=== Available records ===

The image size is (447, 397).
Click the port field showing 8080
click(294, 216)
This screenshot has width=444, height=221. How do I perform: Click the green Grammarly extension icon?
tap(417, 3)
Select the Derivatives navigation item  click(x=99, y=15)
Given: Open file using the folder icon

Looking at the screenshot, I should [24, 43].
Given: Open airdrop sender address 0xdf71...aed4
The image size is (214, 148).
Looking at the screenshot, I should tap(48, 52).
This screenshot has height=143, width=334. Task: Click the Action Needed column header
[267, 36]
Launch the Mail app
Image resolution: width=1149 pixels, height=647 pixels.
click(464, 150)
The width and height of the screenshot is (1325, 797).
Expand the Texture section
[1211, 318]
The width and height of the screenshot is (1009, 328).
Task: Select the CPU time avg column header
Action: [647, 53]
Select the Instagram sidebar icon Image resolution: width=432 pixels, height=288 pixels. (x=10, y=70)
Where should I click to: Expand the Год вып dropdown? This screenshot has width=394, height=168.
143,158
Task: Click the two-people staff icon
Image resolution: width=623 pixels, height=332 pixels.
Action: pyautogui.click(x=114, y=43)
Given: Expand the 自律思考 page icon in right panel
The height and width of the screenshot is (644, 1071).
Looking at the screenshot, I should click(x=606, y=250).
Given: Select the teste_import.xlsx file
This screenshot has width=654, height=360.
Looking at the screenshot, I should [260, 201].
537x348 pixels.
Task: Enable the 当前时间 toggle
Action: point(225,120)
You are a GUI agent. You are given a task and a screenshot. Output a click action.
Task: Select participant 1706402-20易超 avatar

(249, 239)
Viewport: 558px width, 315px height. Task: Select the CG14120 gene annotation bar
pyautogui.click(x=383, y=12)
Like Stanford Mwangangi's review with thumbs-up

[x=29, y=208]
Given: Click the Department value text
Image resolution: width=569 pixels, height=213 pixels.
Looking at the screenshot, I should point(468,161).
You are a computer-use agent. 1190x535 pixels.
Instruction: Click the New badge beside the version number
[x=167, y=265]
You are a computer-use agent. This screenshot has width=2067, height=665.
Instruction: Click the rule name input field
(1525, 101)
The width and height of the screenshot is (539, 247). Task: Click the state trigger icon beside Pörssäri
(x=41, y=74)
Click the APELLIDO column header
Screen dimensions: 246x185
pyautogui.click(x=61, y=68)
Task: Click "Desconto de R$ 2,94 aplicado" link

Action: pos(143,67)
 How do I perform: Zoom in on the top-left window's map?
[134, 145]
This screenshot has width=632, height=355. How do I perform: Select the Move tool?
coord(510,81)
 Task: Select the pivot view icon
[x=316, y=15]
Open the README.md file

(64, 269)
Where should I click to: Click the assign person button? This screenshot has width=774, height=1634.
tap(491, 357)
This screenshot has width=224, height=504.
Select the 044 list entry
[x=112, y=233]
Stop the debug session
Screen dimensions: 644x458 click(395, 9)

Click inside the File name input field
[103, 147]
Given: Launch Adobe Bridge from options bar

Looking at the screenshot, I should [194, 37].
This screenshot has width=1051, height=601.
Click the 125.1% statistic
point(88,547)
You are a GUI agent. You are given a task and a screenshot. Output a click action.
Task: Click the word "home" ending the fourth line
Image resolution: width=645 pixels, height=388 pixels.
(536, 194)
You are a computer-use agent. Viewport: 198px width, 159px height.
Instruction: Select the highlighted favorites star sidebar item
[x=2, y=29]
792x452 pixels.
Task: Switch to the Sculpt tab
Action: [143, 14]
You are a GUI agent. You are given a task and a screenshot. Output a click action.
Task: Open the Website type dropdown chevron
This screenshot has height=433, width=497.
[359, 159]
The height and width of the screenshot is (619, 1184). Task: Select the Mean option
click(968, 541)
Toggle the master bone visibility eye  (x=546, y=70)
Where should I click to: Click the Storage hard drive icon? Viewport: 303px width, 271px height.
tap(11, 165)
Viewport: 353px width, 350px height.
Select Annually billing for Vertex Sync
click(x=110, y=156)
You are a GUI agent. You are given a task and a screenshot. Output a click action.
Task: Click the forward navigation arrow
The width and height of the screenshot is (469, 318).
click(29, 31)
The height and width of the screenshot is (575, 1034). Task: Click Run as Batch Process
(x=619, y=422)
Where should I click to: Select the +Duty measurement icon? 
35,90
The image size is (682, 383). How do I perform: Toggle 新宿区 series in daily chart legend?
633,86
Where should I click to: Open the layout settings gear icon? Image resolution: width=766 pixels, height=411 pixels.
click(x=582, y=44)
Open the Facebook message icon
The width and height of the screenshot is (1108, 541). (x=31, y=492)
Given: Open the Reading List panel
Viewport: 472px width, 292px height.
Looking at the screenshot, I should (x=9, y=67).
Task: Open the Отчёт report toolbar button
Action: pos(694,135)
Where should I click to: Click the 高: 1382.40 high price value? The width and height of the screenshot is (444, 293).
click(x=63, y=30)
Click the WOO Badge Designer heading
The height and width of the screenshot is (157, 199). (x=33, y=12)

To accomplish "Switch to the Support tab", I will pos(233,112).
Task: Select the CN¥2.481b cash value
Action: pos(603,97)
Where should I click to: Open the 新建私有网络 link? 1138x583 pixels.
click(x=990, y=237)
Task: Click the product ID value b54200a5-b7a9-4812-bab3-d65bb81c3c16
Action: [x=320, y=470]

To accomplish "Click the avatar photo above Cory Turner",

===

**Try it:** From the entries above, print the lines beginning at the one with "Where should I click to: Expand" and stopping after the one with "Given: Select the teste_import.xlsx file", exactly as written and with nothing else.

**Solution for this task:**
Where should I click to: Expand the Год вып dropdown? This screenshot has width=394, height=168.
143,158
Task: Click the two-people staff icon
Image resolution: width=623 pixels, height=332 pixels.
Action: pyautogui.click(x=114, y=43)
Given: Expand the 自律思考 page icon in right panel
The height and width of the screenshot is (644, 1071).
Looking at the screenshot, I should click(x=606, y=250).
Given: Select the teste_import.xlsx file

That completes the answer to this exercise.